Trans and Hydrogenated Fat are toxic by-products of food processing and are a true danger to health. Avoid them as much as possible since they contain carcinogenic chemicals and increase the risk of heart disease, cancer and other degenerative diseases. They also increase LDL (bad) cholesterol, lower HDL (good) cholesterol and interfere with the absorption of essential fatty acids. Avoid any food with “partially hydrogenated oil” on the label – it guarantees the presence of trans fats. These toxic fats are also formed during cooking with partially hydrogenated fats at high temperature – another reason to stay clear of fried junk food!

Canola Oil (huile de Colza) is marketed as healthy as it is low in saturated fat and high in unsaturated fats, including Omega-3 fatty acids. True on the surface, but canola oil is also made with a highly unnatural processing method that involves high heat, deodorization and the toxic solvent hexane. Because it’s partially hydrogenated, significant amounts of trans fats are formed during this process. It’s an industrial oil better suited for making candles, soaps, lipsticks, lubricants, inks, biofuels and even insecticides. Most of the world’s canola crop is genetically modified. Stay away.

What’s the best oil to cook with?

Saturated fats are the best choice for cooking at high heat because they are more stable and aren’t damaged by high cooking temperatures.Butter and coconut oil are both good options.Many commercial coconut oils are refined, bleached and deodorized and contain chemicals used in processing. The best coconut oil to use is extra virgin coconut.

Polyunsaturated vegetables oils, such as corn oil, safflower and sunflower oil are the worst oils to cook with because of the dangerous trans fats produced during the hydrogenation process.

And speaking of Coconut Oil

Organic virgin coconut oil may be a saturated fat, but it is made up mostly of heart-healthy fats that help manage weight as they can quickly be broken down and used for immediate energy. Its many health benefits include increased immunity and promotion of healthy cholesterol levels.It’s used extensively in Ayurveda because of its anti-fungal, anti- microbial and antibacterial properties.

Bottom Line

Get more Omega-3s (take a good quality supplement if necessary), eat plenty of olive oil, avocado, nuts and seeds. Eat saturated fats in moderation, cook with coconut oil and avoid refined vegetable oils.
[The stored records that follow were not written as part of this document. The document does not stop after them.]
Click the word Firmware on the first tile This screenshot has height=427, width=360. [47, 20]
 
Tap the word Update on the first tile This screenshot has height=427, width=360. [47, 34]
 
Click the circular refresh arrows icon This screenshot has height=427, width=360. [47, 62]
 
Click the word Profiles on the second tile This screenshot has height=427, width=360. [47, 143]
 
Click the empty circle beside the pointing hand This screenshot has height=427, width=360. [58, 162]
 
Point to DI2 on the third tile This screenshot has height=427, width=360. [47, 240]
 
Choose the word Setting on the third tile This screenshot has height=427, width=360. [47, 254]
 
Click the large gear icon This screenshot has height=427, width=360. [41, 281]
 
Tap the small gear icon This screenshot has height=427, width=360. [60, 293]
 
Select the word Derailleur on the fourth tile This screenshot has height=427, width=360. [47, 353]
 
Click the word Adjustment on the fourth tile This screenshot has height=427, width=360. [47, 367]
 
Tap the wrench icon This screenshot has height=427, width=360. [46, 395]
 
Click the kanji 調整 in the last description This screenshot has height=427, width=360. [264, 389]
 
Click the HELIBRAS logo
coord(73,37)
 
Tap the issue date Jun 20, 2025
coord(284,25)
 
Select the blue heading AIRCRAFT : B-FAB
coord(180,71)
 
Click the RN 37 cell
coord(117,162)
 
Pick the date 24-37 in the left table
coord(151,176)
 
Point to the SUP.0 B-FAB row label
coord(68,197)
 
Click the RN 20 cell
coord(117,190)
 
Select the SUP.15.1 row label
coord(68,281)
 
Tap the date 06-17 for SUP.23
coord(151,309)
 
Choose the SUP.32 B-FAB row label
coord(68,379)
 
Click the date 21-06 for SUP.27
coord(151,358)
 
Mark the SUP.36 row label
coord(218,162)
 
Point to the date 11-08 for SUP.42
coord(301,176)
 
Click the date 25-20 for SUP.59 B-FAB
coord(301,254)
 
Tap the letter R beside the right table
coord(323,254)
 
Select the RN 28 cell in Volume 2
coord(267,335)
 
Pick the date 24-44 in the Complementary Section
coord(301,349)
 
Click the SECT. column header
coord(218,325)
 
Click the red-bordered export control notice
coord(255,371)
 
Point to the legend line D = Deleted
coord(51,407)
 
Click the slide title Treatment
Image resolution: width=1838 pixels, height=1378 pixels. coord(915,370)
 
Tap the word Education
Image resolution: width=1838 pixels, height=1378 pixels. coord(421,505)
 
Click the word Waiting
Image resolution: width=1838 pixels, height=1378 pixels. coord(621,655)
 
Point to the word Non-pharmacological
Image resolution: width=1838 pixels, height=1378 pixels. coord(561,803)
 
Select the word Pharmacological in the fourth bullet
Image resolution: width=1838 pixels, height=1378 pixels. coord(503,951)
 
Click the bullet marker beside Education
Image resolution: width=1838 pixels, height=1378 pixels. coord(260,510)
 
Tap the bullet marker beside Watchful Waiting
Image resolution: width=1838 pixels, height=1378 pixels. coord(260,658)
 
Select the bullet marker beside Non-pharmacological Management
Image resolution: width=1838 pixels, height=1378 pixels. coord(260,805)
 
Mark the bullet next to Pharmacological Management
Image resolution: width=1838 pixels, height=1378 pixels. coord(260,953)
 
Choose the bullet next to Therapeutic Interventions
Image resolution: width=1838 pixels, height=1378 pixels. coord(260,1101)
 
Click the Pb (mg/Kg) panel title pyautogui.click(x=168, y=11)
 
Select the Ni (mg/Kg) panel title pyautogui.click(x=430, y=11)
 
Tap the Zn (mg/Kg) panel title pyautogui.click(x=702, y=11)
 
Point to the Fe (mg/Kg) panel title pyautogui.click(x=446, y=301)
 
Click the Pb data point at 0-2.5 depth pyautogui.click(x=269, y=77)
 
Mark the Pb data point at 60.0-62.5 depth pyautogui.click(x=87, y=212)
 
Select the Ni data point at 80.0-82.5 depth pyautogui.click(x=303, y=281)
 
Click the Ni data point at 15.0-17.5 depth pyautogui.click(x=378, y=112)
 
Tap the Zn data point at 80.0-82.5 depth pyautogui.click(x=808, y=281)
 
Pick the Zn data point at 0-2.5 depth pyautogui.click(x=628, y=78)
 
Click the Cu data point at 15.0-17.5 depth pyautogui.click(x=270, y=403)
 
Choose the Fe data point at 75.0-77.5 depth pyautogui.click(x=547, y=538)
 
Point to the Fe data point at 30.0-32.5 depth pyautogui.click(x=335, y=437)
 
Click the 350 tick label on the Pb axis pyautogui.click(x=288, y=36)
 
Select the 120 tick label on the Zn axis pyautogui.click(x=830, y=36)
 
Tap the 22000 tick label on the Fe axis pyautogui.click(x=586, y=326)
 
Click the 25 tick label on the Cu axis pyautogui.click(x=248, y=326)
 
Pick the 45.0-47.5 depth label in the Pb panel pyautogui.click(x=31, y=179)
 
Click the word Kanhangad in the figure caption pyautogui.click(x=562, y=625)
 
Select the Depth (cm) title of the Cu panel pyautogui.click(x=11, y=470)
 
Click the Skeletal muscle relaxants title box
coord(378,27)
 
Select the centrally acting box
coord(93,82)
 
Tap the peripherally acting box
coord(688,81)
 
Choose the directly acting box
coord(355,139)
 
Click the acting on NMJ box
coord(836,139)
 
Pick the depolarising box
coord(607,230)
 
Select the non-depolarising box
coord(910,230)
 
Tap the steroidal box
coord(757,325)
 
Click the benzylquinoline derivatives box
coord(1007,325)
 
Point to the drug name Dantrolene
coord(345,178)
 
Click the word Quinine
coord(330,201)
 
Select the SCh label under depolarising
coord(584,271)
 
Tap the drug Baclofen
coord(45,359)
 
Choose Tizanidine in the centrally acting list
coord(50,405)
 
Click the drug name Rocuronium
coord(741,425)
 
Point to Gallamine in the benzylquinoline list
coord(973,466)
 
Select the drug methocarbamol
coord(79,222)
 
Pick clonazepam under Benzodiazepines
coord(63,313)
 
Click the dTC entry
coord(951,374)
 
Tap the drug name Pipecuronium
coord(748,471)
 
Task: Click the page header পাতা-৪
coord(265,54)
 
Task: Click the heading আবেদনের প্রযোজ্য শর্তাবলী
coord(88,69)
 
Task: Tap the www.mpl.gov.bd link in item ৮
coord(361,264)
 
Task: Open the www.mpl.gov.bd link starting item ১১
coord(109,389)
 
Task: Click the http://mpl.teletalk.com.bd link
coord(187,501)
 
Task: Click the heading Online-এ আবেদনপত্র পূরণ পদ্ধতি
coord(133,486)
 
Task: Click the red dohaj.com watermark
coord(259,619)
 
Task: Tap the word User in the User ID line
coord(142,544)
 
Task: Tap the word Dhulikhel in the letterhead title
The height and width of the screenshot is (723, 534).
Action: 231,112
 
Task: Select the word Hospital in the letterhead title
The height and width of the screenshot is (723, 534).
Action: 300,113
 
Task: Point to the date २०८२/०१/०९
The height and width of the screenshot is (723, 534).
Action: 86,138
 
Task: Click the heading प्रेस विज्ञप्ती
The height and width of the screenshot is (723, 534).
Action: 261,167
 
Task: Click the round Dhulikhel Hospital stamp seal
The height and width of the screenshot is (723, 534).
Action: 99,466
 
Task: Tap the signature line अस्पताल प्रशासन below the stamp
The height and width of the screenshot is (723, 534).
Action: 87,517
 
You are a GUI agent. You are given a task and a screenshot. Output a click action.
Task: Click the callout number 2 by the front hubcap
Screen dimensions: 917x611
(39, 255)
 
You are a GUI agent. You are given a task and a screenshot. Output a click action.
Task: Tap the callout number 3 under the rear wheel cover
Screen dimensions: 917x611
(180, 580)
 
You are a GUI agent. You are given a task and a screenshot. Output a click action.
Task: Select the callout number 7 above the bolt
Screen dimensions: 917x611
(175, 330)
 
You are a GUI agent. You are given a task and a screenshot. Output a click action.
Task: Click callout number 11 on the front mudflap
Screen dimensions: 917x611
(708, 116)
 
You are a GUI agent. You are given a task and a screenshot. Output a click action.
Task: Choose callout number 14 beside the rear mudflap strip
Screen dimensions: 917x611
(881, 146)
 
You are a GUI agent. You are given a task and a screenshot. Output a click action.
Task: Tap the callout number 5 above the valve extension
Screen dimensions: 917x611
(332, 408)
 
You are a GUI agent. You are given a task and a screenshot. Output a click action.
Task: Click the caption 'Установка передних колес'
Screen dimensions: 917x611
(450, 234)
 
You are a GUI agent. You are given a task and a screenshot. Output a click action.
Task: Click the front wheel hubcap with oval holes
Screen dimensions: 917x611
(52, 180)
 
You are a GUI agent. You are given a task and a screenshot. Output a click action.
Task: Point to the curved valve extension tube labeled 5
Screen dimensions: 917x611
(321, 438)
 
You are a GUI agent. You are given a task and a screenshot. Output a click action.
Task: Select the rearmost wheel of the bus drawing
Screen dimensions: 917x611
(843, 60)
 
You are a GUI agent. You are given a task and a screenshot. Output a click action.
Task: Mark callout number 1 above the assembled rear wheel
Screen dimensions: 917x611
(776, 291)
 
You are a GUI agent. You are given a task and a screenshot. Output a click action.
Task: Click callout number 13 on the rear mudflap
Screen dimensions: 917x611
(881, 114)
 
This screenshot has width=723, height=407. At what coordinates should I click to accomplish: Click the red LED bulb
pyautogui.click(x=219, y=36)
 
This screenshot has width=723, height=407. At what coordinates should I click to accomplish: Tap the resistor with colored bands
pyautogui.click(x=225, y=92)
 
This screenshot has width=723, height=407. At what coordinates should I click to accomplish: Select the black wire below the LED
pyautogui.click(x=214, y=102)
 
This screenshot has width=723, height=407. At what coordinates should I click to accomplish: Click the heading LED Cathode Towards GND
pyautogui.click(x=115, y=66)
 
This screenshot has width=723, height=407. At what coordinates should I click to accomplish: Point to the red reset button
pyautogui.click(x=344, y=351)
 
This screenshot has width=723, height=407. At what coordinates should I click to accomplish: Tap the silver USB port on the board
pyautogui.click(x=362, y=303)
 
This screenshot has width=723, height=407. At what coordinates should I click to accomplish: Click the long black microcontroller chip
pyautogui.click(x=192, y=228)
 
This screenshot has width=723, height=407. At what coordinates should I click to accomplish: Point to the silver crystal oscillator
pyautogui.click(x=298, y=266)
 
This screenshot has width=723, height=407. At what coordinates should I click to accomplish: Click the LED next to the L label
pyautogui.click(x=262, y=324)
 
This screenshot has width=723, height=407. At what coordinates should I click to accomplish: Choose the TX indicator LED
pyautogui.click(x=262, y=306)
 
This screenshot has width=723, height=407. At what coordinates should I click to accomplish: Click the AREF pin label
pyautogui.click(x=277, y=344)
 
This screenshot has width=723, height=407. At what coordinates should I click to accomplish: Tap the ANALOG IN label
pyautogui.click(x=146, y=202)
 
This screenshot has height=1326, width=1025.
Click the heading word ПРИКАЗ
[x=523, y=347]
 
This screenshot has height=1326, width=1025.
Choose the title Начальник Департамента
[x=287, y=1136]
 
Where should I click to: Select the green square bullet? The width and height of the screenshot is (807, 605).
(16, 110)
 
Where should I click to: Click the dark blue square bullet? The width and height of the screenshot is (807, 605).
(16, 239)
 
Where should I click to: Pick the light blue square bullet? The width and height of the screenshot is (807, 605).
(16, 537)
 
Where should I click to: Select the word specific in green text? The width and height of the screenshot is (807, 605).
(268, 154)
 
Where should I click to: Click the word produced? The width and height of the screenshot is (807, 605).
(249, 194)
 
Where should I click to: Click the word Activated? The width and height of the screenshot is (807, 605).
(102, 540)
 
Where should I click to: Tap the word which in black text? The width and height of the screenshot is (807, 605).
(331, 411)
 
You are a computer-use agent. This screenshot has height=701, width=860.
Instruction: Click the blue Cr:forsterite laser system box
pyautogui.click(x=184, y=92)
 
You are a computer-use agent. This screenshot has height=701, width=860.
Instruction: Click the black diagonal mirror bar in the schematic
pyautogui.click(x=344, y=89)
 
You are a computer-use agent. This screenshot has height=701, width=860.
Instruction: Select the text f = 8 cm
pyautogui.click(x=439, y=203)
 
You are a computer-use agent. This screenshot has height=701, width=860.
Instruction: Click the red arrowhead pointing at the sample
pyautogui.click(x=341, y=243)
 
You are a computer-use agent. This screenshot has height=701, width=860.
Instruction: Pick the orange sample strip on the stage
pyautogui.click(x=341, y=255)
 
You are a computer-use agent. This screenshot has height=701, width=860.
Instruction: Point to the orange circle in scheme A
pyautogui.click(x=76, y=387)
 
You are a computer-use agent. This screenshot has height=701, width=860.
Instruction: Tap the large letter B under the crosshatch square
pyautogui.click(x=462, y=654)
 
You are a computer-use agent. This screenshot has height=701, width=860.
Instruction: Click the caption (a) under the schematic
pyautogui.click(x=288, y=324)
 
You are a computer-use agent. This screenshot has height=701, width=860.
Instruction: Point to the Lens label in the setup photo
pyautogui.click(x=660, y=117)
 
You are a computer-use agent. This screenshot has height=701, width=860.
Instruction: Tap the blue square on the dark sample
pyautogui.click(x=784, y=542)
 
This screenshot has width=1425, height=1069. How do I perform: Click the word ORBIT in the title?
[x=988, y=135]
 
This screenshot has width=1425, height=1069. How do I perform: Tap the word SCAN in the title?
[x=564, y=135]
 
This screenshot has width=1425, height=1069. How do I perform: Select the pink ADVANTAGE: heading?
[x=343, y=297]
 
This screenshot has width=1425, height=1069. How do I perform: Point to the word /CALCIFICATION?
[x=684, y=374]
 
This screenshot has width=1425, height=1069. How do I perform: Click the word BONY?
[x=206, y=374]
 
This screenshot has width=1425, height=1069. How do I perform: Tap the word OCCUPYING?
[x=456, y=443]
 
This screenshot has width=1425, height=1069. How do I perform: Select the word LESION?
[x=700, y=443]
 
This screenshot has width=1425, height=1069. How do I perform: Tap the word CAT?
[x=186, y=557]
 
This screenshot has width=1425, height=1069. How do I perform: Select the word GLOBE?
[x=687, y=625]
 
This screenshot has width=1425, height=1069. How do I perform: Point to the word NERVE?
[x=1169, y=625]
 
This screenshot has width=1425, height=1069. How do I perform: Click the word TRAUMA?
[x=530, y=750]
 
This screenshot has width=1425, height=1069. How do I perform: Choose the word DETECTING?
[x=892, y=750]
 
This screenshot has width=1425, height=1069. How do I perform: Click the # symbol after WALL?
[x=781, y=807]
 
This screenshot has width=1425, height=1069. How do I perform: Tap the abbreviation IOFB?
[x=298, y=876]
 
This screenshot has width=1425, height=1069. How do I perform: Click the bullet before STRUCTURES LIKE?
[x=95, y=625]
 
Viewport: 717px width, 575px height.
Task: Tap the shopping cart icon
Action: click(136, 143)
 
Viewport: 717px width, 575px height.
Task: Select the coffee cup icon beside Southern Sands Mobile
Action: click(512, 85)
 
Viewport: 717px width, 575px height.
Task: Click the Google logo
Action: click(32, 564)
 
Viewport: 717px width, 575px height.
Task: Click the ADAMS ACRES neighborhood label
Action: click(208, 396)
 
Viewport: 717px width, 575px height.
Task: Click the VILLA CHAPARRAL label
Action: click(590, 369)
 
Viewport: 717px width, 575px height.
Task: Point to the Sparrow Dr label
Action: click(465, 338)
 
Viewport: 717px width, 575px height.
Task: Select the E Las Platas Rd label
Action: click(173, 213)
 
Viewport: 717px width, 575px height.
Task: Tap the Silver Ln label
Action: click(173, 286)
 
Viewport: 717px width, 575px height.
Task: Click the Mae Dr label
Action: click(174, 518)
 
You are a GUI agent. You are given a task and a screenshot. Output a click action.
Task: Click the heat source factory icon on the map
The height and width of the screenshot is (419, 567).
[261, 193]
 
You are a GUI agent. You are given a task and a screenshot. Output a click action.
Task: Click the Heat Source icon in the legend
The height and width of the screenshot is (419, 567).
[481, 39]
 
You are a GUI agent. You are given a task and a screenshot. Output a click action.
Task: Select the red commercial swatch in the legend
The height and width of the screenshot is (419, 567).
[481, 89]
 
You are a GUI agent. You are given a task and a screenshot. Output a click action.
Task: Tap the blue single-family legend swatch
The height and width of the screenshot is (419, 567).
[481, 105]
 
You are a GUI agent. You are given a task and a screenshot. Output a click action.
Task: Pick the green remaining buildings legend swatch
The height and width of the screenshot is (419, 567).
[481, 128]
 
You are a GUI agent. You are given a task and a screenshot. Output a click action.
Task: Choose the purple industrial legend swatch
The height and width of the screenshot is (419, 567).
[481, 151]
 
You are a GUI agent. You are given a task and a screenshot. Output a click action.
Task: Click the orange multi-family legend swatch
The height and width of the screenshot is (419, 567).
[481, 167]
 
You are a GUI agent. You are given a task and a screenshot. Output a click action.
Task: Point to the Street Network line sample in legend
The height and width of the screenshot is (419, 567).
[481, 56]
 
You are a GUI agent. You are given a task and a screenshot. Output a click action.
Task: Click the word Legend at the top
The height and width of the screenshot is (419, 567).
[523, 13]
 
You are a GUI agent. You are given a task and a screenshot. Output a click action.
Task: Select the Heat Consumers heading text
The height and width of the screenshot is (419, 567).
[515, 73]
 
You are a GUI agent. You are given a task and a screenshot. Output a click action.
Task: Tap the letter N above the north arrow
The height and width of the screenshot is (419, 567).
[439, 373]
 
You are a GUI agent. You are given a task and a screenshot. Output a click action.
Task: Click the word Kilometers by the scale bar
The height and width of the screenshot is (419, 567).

It’s as simple as that!

Fornutritional consultations on a wide range of health issues contact Susan Tomassini, Licensed Nutritionist BSc (Hons) Dip BCNH @ 06 17481114

The Clever Kitchen’s Gorgeous Granola is a delicious way to get lots of healthy omega-3 fats into your diet

Enjoy with fruit and your favourite non-dairy milk.

granola
granola

Ingredients

  • 2 cups oats- gluten free if possible
  • 1/2 cup ground flax
  • ½ cup walnuts (leave out if allergic to nuts)
  • 1 cup mixed seeds (chia, pumpkin, sunflower, sesame)
  • 1/2 cup maple syrup
  • ½ cup coconut oil
  • 1 tsps. Vanilla bean powder or 2 tsps. extract
  • 1 dash cinnamon
  • 1/4tsp Himalayan salt
  • 1cup dried cranberries or apple or papaya chunks

Instructions

1. Preheat the oven to 170°C.
2. In a blender add the seeds and walnuts and quickly whizz to chop slightly, or leave chunky- as you prefer. If your oats are chunky you might like to blend these a bit too – it will depend on the make of oats you use.
3. In a bowl add all dry ingredients and mix well.
4. Melt the coconut oil and add the maple syrup and vanilla.
5. Mix wet and dry ingredients together ensuring everything is well coated
6. Line a baking sheet with parchment paper and evenly spread out the granola mixture. Make sure it is not too thick – about 1 cm is fine.
7. Bake for about 25 minutes giving it a good stir half way through.
8. Leave to cool on the tray for at least 30 minutes. Cooling it on the tray will form nice clumps of the granola mixture.
9. Store in a sealed container for up to a month.

Clever Tip:

Try these combinations too: spice it up with adding a little cinnamon, nutmeg and ground ginger or swap half the seeds for shredded coconut, add goji’s or mulberries or dates, mix up the nuts try almonds & pecans, or add dark chocolate nibs/chips for a real breakfast treat.